One was the head of Special Branch in that region, Detective Chief Superintendent Maurice Neely, who was among 25 key police and military intelligence officers who later died in the Chinook helicopter disaster on the Mull of Kintyre.
Irwin, Knight and Deeney, all hardened members of a unit which the UFF considered its number one outside Belfast, were questioned and eventually charged along with Irwin after what Sir Hugh yesterday described as ”an outstanding piece of investigation”.
The four men pleaded not guilty to all charges when the trial opened on but changed their pleas three days later.
Passing sentencing, Lord Justice Carswell said if the four had contested the charges and been found guilty, he would unhesitatingly have made a recommendation of a minimum period of time they should serve in jail.
The four were also given sentences ranging from 16 to 20 years for attempted murder.
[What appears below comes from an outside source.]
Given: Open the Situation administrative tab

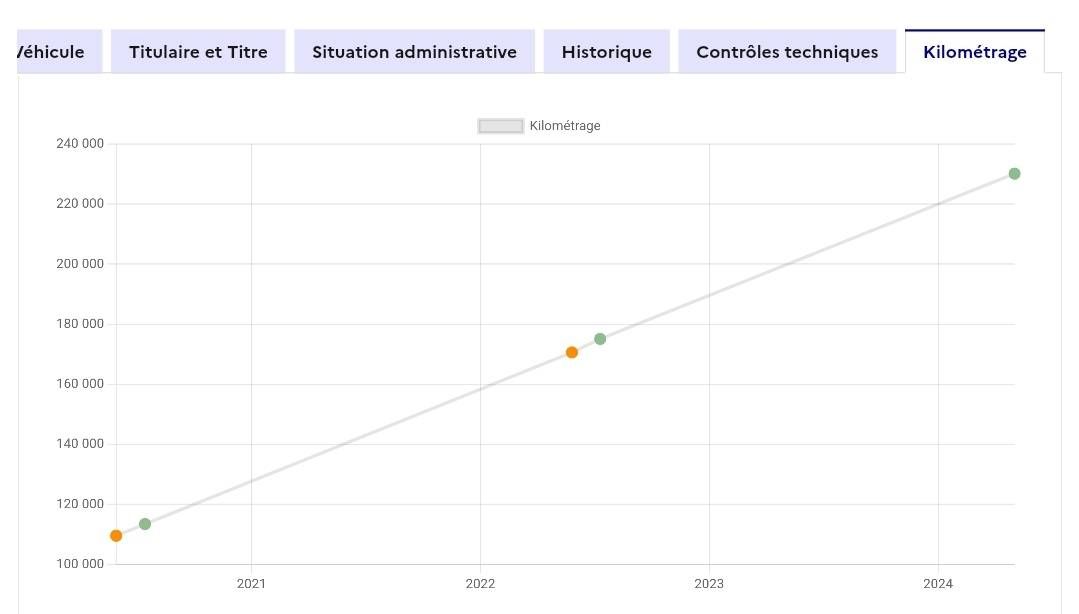Looking at the screenshot, I should pyautogui.click(x=414, y=52).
Knight, a roofer from Macosquin, near Coleraine, was given four separate life sentences for his part in a UFF attack seven months earlier in which four Catholic workmen, including an IRA man, were shot dead in Castlerock, Co. Derry.
Deeney, Irwin and McNeill, a shirt-cutter, all lived close to each other in the Waterside area of Derry.
A fifth man, Derek Grieve (35), from Derry, who admitted conspiring to pervert the course of justice by providing Knight with a false alibi on the night of the attack, was given a two-year suspended sentence.
All four have since been released from prison.